▶ [Source records]
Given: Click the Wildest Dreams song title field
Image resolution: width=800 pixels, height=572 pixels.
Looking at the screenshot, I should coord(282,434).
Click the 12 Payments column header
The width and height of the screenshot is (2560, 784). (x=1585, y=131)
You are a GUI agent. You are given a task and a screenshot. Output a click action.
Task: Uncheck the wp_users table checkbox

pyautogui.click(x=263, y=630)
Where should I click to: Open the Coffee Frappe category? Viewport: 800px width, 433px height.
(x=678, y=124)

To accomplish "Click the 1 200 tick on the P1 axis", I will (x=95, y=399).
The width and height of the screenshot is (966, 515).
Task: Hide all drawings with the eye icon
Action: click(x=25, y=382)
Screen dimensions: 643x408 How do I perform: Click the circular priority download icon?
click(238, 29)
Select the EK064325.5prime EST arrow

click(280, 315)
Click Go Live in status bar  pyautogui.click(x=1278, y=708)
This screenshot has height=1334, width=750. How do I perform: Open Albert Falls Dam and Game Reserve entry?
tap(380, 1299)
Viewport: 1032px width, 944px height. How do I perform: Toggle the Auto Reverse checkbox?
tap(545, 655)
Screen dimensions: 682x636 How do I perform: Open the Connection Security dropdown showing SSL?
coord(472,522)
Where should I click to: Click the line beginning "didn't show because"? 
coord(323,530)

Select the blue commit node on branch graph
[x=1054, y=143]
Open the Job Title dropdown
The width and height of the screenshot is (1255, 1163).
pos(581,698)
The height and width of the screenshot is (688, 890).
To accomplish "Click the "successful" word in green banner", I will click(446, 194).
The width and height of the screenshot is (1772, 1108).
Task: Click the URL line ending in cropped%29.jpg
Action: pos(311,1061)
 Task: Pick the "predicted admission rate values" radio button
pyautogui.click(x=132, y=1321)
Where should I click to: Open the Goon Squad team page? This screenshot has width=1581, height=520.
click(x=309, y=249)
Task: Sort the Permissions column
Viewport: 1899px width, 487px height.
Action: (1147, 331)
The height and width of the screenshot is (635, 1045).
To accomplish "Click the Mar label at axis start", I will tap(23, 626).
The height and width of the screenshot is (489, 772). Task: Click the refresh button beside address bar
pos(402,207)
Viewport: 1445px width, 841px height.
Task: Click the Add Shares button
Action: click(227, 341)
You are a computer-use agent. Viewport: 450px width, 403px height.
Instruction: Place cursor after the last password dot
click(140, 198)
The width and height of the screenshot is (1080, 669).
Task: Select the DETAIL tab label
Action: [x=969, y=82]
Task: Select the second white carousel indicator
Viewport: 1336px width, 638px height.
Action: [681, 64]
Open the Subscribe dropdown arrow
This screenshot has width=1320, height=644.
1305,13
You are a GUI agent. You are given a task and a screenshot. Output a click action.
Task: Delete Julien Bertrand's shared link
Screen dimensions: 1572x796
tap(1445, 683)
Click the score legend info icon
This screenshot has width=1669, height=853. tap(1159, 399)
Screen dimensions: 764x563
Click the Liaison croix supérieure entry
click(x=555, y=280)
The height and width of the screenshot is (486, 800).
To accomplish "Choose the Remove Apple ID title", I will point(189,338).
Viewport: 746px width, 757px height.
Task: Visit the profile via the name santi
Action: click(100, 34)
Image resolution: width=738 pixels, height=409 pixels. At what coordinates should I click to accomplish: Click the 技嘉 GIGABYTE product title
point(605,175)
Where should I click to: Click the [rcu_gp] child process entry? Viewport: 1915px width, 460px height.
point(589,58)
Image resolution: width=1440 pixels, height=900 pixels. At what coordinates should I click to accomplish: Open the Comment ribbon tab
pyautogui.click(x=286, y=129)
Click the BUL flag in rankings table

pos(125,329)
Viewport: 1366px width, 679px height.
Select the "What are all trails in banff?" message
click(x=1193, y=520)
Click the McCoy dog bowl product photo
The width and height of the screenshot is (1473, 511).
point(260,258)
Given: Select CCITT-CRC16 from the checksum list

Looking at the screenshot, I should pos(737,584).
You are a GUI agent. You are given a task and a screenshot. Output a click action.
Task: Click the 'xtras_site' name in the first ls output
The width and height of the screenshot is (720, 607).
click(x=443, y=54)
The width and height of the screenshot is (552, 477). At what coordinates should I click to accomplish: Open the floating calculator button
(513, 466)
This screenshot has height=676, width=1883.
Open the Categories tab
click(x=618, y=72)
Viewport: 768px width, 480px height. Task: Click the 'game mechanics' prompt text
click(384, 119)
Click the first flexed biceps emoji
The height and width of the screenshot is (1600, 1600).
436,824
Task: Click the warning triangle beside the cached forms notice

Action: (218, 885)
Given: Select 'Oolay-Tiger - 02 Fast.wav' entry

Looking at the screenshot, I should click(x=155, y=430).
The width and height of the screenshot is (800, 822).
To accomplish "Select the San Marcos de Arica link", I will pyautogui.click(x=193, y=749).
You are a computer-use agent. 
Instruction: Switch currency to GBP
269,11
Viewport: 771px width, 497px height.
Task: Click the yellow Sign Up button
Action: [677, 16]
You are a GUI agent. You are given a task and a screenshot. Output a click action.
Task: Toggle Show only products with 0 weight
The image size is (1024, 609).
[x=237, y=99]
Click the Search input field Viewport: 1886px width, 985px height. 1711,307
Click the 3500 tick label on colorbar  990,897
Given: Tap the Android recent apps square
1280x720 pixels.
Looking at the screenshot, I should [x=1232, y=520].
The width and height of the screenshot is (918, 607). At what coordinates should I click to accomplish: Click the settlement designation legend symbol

▶ [What is being asked] For every line in the listing above that mentions the word "computer", make a copy.

▶ [Response below]
You are a computer-use agent. Viewport: 450px width, 403px height.
You are a computer-use agent. 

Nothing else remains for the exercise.